How to Prevent Ransomware Attacks in Your Business

Ransomware Attacks

Ransomware Attacks

In order to help your business to prevent ransomware, it is important to understand how these attacks can penetrate your organisation’s security and what behaviours allow the attackers to break through your defences.

The bigger Ransomware attacks that you see reported in the press are likely to be targeted, where an active attacker is targeting the business on purpose for financial gain. There are a lot of automated Ransomware attacks just waiting to happen. From an email being sent attempting to get a recipient to click a link, to compromised websites waiting to be viewed by a user.

This article will explain some of the more common infection and attack methods to help you understand how these attacks take place and restrict the impact on your business. Ransomware attacks have evolved, and continue to evolve, and the process for executing is straightforward, any business can be a victim, even those with excellent perimeter and endpoint protection.

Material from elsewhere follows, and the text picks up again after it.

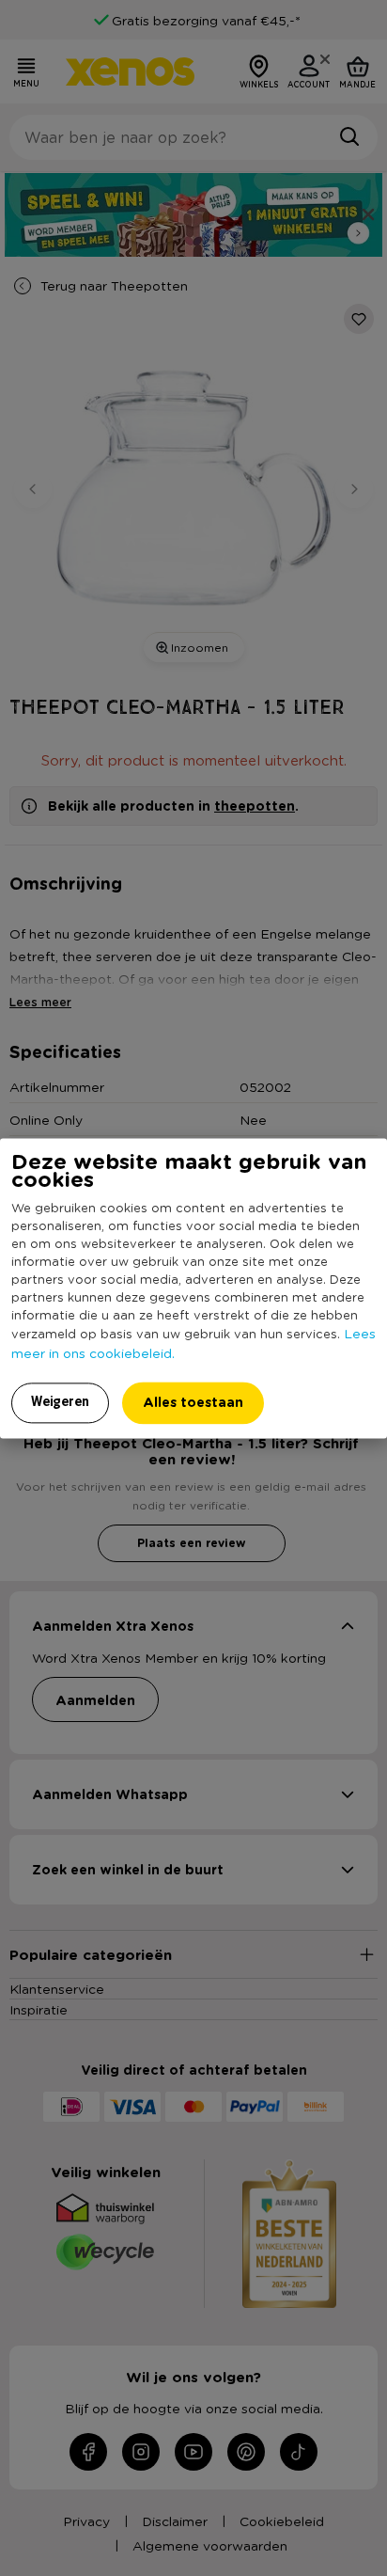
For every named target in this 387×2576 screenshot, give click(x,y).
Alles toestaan (193, 1402)
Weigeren (60, 1401)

Focus on prevention, but also remediation. Best will in the world a user will click on a link, or visit a website, any code being exploited needs to be quickly identified and swiftly dealt with.

 

Exploit Kits

These are typically run on compromised websites which your user could be browsing. The website itself looks perfectly OK, but perhaps a third-party advert or piece of code has been hacked and the exploit kit uploaded.

When the user browses the site, a sophisticated toolkit scans your computer for vulnerabilities to exploit.

This code is hidden on the site, which is often in an online ad (malvertisement) and then, hidden from yourself, it will redirect to a site where the exploit kit is then run, silently. This can then initiate a drive-by download of the payload and then executed, your computer infected and then files will be held for ransom.

 

Malicious Email Attachments

This is where an attacker will craft an email, make it look at real as possible to the recipient, and write it in such a way to sail through any email filter. It’s likely to come from HR, or your IT department, and it will contain a malicious file. This may be a Word or PDF document and the content could be another link in the file or a script that’s waiting for you to click “Run” on. Once it’s opened or clicked, the payload is then downloaded, the system is infected and then files and folders are encrypted and waiting for you to pay the ransom.

 

Malicious Email Links

This is similar to the attachments scenario above, where URLs are sent directly in the body of the email. Once again the emails are cleverly written, usually with excellent spelling and grammar, and written to be approved by any email filter.

Once the link is clicked, normally the payload is downloaded and executed and potentially files will start to encrypt.